Tennis Expert Picks - US Open
Editor's note: In selecting our picks, the "toughest road" must be by a player currently seeded in the top eight, and a "sleeper" is someone seeded 20th or lower.
On a certain level -- the tennis side of things -- it makes a good deal of sense.
Pam Shriver won 20 Grand Slam doubles titles, the second-highest total in the Open era after her partner, Martina Navratilova, who won 31. That's the most on our talented staff of expert prognosticators, although Chris Evert's 18 major singles titles -- tied with Navratilova for second in the Open era behind Steffi Graf's 22 -- is more than impressive.

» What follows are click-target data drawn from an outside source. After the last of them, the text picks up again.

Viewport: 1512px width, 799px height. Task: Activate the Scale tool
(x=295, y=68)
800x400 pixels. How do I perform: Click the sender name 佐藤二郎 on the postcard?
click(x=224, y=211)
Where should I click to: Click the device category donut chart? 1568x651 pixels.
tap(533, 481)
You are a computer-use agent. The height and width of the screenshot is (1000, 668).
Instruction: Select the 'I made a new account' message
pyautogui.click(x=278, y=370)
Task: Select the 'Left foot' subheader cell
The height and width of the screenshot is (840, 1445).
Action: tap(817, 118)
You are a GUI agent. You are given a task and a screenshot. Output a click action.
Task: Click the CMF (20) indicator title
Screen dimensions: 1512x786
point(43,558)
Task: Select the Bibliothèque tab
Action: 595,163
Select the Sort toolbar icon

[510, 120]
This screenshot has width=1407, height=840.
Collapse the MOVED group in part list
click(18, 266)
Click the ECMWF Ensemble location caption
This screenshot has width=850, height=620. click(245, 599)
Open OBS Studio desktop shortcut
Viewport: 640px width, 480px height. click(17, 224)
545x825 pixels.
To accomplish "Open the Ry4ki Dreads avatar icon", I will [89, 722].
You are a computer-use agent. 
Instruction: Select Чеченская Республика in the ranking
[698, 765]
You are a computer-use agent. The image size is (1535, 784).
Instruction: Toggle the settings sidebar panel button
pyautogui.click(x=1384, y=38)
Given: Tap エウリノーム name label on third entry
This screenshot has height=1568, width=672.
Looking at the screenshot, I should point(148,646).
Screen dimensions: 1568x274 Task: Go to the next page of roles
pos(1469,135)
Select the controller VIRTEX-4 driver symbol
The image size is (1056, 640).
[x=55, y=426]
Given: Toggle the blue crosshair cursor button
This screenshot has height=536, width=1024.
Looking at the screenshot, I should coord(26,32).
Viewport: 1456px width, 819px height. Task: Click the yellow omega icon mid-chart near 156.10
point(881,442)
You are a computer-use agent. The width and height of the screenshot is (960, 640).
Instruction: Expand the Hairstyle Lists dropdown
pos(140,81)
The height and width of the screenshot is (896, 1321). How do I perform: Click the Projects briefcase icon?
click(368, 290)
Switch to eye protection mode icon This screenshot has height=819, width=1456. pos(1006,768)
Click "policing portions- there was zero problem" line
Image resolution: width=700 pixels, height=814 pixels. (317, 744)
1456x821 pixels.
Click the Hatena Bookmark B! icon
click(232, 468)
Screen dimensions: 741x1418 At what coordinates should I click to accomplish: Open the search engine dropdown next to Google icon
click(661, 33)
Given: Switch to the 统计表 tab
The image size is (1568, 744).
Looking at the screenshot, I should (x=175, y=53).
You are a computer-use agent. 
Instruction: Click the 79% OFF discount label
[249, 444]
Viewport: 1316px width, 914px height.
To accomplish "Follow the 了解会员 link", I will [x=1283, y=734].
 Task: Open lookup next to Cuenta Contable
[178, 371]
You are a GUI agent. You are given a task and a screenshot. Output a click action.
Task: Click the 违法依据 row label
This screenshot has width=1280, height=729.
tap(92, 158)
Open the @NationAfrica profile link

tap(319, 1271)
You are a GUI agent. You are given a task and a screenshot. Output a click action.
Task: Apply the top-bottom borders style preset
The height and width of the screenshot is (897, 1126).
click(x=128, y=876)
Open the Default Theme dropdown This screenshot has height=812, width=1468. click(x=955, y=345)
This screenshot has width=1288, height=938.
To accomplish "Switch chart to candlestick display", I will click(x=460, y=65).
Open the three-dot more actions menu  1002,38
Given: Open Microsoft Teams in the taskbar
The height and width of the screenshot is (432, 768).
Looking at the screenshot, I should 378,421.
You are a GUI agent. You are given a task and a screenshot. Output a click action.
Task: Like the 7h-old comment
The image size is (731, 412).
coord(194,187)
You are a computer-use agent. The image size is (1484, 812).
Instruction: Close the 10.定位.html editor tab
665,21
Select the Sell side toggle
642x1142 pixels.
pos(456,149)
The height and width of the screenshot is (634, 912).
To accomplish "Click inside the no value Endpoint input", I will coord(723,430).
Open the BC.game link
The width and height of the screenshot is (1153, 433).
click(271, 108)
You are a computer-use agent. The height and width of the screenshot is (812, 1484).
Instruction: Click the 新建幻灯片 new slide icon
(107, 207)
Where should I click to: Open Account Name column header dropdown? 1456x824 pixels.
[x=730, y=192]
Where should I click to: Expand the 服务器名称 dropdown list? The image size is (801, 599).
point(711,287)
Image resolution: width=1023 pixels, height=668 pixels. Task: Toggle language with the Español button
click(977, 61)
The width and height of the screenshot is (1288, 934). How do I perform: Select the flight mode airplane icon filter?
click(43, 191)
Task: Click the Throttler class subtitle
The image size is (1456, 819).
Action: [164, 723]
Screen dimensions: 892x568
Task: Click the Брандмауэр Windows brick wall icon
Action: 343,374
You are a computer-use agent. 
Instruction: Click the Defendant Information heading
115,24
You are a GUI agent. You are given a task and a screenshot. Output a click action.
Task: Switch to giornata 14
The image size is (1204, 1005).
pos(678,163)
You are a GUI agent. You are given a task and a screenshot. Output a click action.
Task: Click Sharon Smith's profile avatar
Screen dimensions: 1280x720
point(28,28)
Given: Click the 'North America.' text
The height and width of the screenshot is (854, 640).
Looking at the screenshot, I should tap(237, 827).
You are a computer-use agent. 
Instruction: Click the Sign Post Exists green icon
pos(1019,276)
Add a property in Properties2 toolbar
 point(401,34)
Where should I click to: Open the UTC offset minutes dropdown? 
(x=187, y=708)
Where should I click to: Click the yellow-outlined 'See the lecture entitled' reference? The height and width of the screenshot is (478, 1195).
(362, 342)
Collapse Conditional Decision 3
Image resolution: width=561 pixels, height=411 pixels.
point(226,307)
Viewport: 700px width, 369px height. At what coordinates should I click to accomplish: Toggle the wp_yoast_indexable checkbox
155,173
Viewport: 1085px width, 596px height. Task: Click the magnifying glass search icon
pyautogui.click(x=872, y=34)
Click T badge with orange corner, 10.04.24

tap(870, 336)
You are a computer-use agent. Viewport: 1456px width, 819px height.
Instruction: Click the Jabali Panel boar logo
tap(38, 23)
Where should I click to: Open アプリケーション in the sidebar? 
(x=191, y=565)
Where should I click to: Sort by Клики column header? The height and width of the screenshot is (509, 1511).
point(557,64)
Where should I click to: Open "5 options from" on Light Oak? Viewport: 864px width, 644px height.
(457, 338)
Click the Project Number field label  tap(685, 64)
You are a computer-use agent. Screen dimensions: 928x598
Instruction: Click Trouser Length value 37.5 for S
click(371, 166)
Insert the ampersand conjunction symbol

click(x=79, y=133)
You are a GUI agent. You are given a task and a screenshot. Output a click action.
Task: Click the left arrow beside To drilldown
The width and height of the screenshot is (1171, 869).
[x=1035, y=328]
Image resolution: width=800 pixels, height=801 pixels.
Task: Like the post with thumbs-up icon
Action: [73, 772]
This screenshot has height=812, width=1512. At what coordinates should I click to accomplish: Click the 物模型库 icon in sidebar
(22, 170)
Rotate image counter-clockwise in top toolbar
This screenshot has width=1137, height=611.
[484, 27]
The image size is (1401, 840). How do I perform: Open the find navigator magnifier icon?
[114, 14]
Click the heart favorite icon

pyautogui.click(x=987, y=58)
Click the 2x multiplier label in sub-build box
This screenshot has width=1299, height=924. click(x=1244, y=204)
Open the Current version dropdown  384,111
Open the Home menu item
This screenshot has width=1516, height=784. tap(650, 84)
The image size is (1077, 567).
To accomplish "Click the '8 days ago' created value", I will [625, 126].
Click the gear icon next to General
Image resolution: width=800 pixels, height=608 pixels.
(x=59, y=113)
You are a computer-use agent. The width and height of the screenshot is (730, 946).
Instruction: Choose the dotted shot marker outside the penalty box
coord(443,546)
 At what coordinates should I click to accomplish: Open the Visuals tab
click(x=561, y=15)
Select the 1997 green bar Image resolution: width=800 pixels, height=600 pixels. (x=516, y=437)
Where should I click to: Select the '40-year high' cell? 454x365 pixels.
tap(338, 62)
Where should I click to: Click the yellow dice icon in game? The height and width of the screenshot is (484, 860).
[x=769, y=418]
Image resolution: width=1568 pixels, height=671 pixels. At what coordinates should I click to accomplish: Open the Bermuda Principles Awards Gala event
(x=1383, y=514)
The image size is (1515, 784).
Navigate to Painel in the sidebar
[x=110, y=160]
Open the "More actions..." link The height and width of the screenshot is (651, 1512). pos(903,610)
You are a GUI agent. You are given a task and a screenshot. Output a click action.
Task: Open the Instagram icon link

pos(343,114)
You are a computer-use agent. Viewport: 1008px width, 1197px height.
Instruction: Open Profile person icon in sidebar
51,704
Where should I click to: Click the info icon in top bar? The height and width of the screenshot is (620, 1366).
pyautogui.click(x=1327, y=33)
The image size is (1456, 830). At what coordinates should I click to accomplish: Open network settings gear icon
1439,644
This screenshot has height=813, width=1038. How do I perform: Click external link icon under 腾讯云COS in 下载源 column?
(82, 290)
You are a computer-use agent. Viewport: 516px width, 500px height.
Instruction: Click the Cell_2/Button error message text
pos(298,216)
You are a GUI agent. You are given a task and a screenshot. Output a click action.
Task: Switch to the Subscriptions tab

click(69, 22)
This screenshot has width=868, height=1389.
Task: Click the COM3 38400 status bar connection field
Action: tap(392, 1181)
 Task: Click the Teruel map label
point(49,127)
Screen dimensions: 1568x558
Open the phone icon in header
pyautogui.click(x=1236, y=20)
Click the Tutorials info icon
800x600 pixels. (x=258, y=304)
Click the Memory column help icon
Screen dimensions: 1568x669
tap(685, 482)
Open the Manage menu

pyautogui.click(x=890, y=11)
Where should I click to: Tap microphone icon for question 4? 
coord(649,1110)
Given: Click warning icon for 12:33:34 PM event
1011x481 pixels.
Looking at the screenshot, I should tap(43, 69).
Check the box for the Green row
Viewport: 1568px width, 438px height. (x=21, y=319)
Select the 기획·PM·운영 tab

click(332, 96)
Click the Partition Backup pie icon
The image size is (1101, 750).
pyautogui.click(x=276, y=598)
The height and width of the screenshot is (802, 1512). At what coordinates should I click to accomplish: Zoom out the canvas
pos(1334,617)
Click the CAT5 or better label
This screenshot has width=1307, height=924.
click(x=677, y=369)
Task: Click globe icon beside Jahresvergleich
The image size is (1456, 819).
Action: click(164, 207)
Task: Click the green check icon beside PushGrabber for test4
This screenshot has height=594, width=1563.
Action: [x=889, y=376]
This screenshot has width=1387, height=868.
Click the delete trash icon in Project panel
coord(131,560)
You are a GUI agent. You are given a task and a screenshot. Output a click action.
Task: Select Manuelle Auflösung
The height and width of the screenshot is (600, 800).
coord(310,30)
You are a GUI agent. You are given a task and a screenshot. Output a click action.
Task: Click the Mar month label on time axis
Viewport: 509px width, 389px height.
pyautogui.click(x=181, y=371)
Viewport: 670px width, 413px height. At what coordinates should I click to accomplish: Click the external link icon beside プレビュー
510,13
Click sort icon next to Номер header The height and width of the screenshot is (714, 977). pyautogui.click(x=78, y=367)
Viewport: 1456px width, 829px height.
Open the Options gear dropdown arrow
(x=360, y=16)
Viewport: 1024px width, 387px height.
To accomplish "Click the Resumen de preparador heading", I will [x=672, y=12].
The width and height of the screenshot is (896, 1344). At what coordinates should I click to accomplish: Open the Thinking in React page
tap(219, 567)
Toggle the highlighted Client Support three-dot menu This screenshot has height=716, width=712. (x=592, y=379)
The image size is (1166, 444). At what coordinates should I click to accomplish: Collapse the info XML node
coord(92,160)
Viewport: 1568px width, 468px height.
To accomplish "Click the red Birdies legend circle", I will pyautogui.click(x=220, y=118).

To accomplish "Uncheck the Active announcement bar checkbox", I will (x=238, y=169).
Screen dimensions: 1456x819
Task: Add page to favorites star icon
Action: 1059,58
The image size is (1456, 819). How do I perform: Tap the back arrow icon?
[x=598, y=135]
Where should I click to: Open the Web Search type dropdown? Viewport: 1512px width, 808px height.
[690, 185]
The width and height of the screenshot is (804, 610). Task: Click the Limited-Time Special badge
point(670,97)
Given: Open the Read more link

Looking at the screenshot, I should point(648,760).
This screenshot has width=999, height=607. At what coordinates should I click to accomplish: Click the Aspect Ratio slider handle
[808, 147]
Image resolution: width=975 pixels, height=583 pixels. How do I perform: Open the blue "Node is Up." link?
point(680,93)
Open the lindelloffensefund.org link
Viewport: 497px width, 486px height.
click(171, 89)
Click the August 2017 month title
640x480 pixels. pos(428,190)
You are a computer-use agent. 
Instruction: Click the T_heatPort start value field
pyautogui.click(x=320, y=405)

Shriver has a nose for this game, and, with one Grand Slam left to play in 2013, she is in control of her own destiny with nine correct -- out of 18 categories at the Australian Open, French Open and Wimbledon. That's a .500 batting average, way better than anything you're getting out of Miguel Cabrera.
Turns out, Shriver is, well, competitive.
"At the end of last year, when I realized how our picks were being tracked -- and a winner was declared, Brad Gilbert," Shriver said recently from her California home. "I made a very conscious decision to pay more attention to my picks with respect to how the draw fell. I also decided to make fewer brave choices and go more with the percentages."
She made her move in France, correctly picking four of six categories, then consolidated her lead with two more wins (Andy Murray as winner and Tommy Haas as sleeper) in a wildly unpredictable fortnight at the All England Club.
Venerable Cliff Drysdale, the recently enshrined Hall of Famer and a former champion in this competition, is again proving to be formidable, sitting alone in second place with eight, followed by a five-way tie for third.
"I'm probably going to jinx myself and choke just by talking about this," Shriver said. "But I'll sit down with the draw at the US Open and try and stick with what's been working -- who has the tough draw, who has the easier ones. Making sensible picks.
"I know one of the girls can win this thing. Go, Shriver. Go, girls."